Le premier jour du reste de ma vie confinée

Nathalie a 50 ans et vit dans une maison à Bayeux. Elle est formatrice.

« Cela semble toujours impossible, jusqu’à ce que l’on fasse. » Cette phrase de Nelson Mandela résume bien ce que je vais vivre en cette première journée de télétravail. Formatrice depuis de nombreuses années, je me suis souvent dit que je ne pourrais jamais travailler à la maison, c’était impossible. Mais ce 16 mars 2020 va changer la donne, je vais devoir le faire. La situation préoccupante de la propagation du COVID 19 ne me laisse pas le choix.

La première question que je me pose : où vais je m’installer ? Je n’ai pas de bureau ou de pièce qui pourrait avoir cette fonction. Dans ma chambre, il y a cette table qui ne sert pas à grand-chose, y sont déposés depuis un certain temps quelques vêtements… Ça sera l’occasion de faire un peu de rangement. C’est décidé, c’est ici que je m’installe pour travailler. L’ordinateur, les documents et les dossiers prennent place dans ce nouvel environnement.

Je suis prête, je fais la liste des tâches habituelles : lire les messages et y répondre, réfléchir à de nouveaux supports pédagogiques pour les mettre en ligne, etc. J’allume l’ordinateur. Je ne sais pas par quoi commencer. Je m’éparpille, j’entame une tâche puis une autre. La concentration est difficile. Je regarde autour de moi, il faut dire que l’environnement ne s’y prête pas. J’ai face à moi mon lit, il m’ouvre grand les bras, j’ai comme l’impression qu’il m’appelle. Est-ce le premier effet du confinement ? Derrière moi, la fenêtre est ouverte, le soleil me réchauffe agréablement le dos, j’entends les oiseaux chanter : une invitation à la méditation, au lâcher-prise. « Nathalie, ressaisis-toi, concentre-toi, allez au travail ! » Voilà que je me parle maintenant. Tout est mis en scène pour que je ne travaille pas. Même le chat s’y met. Allongé sur le lit, il me nargue en s’étirant, en bâillant. Il ferme les yeux et s’endort. « Cela me semble toujours impossible. »

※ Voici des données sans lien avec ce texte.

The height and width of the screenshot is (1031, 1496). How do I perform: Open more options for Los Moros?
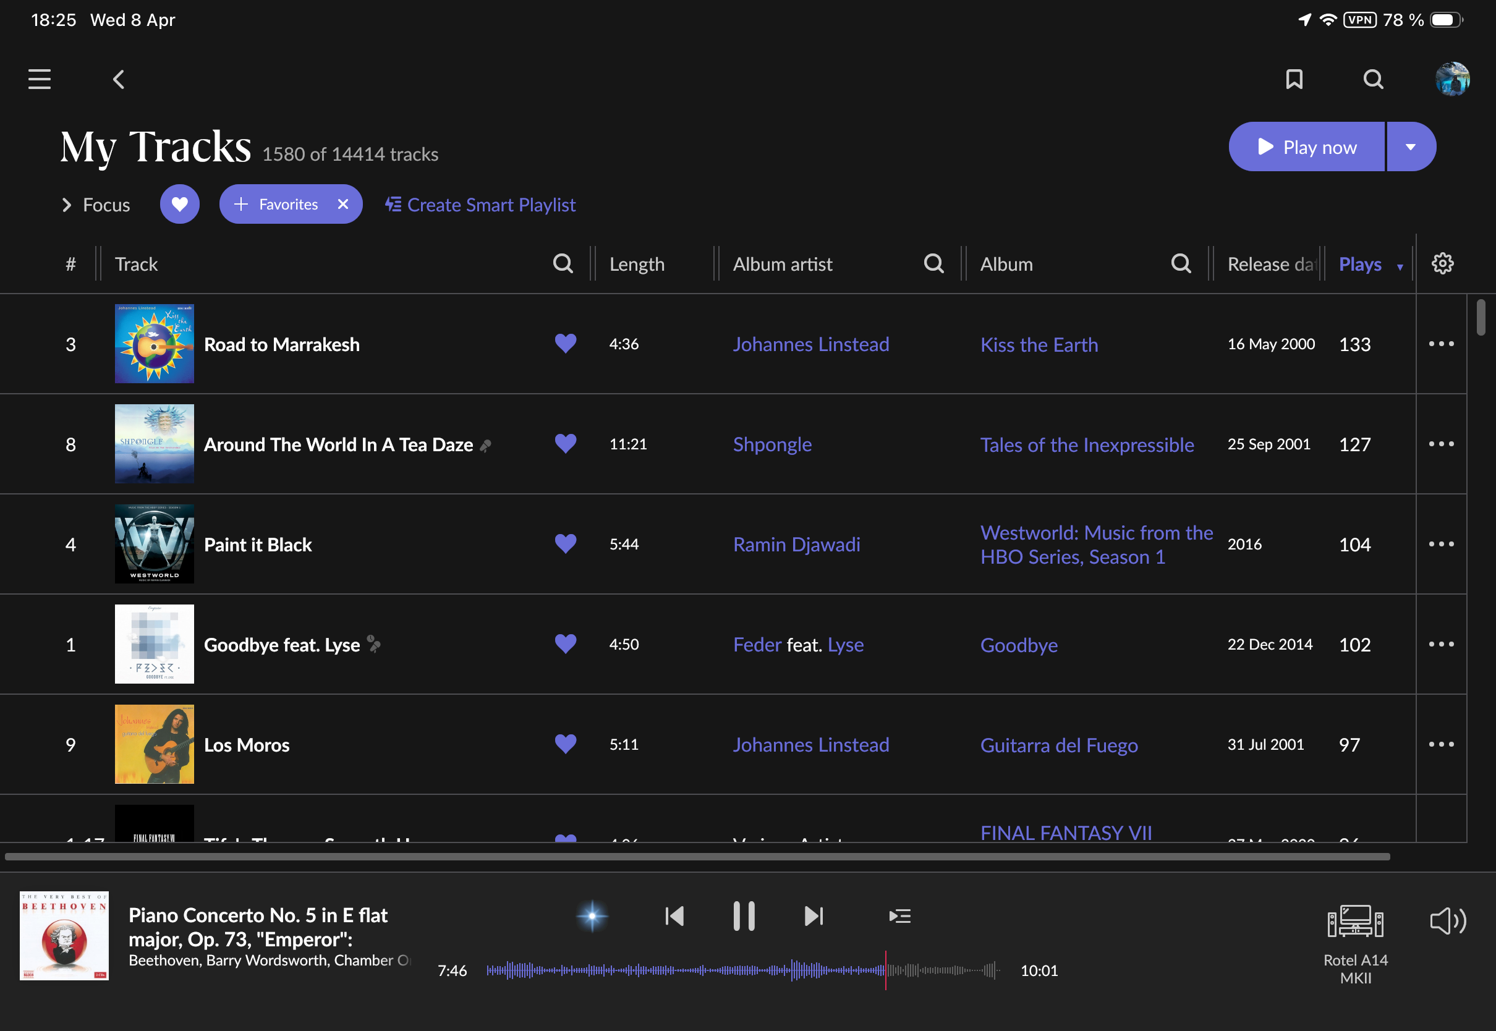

Pourtant, ma motivation est plus forte que tout. C’est parti. Je m’essaie à utiliser des outils numériques, la plateforme et tout ce qui peut être proposé pour travailler à distance. Certains me sont familiers d’autres non. Je fais une tentative pour une visioconférence. Je suis contente : ça marche. Un petit rien devient une grande satisfaction. Comme par magie, je vois apparaitre sur l’écran de l’ordinateur le visage en mouvement de ma collègue. Victoire ! Pas si bête à 50 ans ! Et quel plaisir d’échanger avec elle ! J’aimerais tellement qu’elle soit là « pour de vrai ». La conversation s’arrête. Je me retrouve bête face à cet ordinateur au fond noir. Décidément, je n’aime vraiment pas travailler seule.

Soudain, la maison tremble. Les enfants sont réveillés, ils descendent avec énergie les escaliers. Ils rentrent dans ma chambre et se mettent à rire. Ils trouvent drôle de me voir travailler… en pyjama. Il est vrai que je n’ai pas pris le temps de m’habiller, c’est agréable d’être en tenue « décontractée ». Je passe d’un vêtement de nuit à un vêtement de jour, un jogging. Je m’invente un nouveau style « naturelle-décontractée ». À ce look, ne surtout pas ajouter de maquillage, ni bijoux, ni parfum. Ils sont confinés dans les tiroirs. C’est nouveau pour moi, mais je me sens bien comme ça.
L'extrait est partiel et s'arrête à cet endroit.